En las fotos podéis ver lo que es un grupo de niños que nunca en su vida han visto la nieve. Hicimos todas las fotos posibles, salimos a andar para llegar a más sitios increíbles donde hacer más fotos, y dedicamos toda una tarde a quitar nieve de los tejados y abrir caminos por el jardín. Estuvimos tres días construyendo y mejorando un tobogán para tirarnos en trineo, y por supuesto todos (absolutamente todos) nos tiramos en trineo hasta que la nieve se nos colaba en la tercera línea de ropa interior. Y también disfrutamos absurdamente de tener que desenterrar los coches de la nieve para poder ir a cualquier parte, o de limpiar la nieve de la entrada (aquí el padre de mi cacho-carne a sorprendido a los locales por su buen hacer en la tarea y sobre todo por su entusiasmo y ganas de repetir cada día).
No me cabe ninguna duda de que pasarse en este plan cuatro meses tiene que ser un dolor, pero para nosotros fue una semana increíble. Y la mayor parte de la culpa de lo mucho que disfrutamos no la tiene la nieve, sino nuestros anfitriones. Los in-laws de mi cacho-carne (padres, tíos, primos, tías-abuelas, etc.) nos trataron de maravilla, y eso que tuvimos que superar la importante barrera idiomática: los in-laws hablan francés, nosotros español, mi cacho-carne y su novia hablan en inglés, el padre de mi cacho-carne se maneja en inglés pero la madre sólo entiende algo de francés… y un día también vino un italiano que sólo habla italiano. Dalí, el perro tan salao de las fotos, es ahora totalmente trilingüe.

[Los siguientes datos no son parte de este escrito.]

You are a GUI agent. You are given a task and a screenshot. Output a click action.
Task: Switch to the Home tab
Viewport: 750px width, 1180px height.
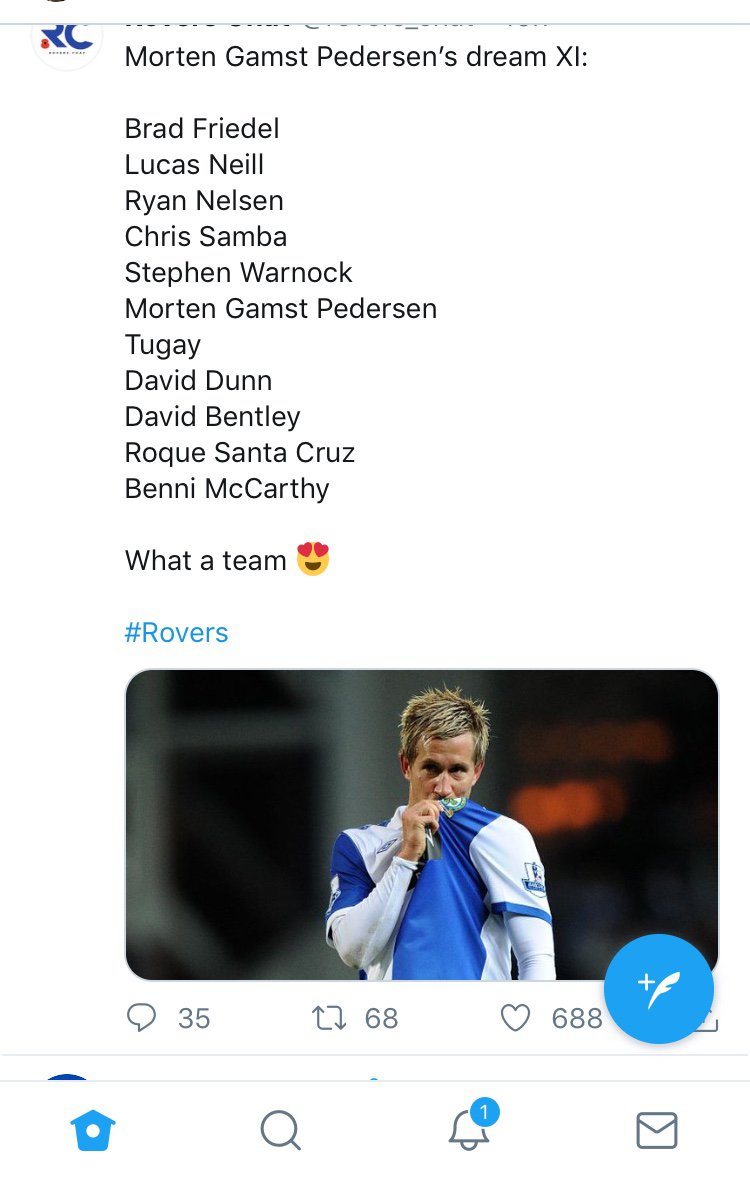click(x=93, y=1130)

Pero hay que reconocer que para superar esa barrera el vino ha ayudado mucho. De la tan inagotable como excelente bodega de los padres de la novia de mi cacho-carne no dejaron de subir botellas de vino y licores exquisitos para acompañar una noche tras otra cenas dignas de restaurante de estrella Michelín, donde a los españoles sólo nos dejaron contribuir con unas croquetas y una paella. Bueno, con eso y que los padres de mi cacho-carne llegaron a Canadá cargados con kilos de delicatessen ibéricas: jamón, chorizo, salchichón, queso de tetilla y turrones como para montar una tienda. Parecía el equipaje de una peli de Pajares y Esteso, pero la realidad es que con eso y un par de buenos vinos (en este caso Riojas y Pedro Ximénez) conquistamos el mundo.
En resumen, unas vacaciones inolvidables. Y volviendo al tema de la nieve, si desde tu casita en la sierra pensabas que sabías lo que era el invierno lo siento, pero no sabes nada. Y ojo, que a mí también me queda mucho que aprender. Todas las historias y fotos de este artículo son de tres de las ciudades más al sur de Canadá (Montreal, Ottawa y Toronto). Buscad en el mapa dónde está Yellowknife, echadle un ojo a sus temperaturas medias (¿¿¿¿sensación térmica de -64ºC?????) y entenderéis por qué nuestra amiga Becca (la única yellowknifeña que conozco) iba por Madrid en camiseta de tirantes en noviembre o con sandalias y una sudadera fina en pleno diciembre.
¿Quién se atreve a venir el año que viene?